**** Records

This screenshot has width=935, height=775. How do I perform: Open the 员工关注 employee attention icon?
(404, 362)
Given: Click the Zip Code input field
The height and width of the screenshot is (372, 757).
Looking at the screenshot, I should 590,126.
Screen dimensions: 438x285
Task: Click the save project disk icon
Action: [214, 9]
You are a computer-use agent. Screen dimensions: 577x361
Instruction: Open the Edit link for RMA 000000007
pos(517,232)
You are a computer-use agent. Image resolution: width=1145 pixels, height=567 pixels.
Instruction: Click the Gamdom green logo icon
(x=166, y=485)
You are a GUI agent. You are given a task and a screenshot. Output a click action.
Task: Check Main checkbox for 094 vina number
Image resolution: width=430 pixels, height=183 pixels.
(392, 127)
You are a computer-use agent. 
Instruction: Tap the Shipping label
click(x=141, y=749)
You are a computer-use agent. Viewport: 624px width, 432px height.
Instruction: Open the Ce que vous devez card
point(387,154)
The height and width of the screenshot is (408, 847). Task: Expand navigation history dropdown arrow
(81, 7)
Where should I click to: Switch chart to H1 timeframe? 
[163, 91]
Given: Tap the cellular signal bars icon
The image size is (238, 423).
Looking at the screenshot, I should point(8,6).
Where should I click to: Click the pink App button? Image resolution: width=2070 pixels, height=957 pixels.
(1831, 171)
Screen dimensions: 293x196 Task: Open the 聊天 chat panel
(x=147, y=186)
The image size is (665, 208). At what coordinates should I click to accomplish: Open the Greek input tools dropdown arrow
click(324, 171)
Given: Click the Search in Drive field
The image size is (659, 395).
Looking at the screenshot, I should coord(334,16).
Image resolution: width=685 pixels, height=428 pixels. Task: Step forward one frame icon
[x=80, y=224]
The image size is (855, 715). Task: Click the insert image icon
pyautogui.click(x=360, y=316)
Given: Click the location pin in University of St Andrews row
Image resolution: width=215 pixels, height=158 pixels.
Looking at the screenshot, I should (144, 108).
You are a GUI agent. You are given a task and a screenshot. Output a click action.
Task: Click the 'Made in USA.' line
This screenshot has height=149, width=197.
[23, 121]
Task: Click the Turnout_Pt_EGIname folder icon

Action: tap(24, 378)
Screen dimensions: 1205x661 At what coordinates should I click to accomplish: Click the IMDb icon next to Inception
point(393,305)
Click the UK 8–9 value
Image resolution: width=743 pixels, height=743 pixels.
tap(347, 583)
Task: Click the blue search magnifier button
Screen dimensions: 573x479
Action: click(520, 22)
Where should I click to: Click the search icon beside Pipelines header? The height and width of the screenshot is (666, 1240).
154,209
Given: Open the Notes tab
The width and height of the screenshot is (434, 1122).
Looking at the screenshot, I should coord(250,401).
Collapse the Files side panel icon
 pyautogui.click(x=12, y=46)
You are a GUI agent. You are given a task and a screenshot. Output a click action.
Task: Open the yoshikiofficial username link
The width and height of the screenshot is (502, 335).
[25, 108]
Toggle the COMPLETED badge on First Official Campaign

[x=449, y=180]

********

● **Required work**
For the string "computer", give the number of lines in the data that contain it, and only that number.

● **Solution**
4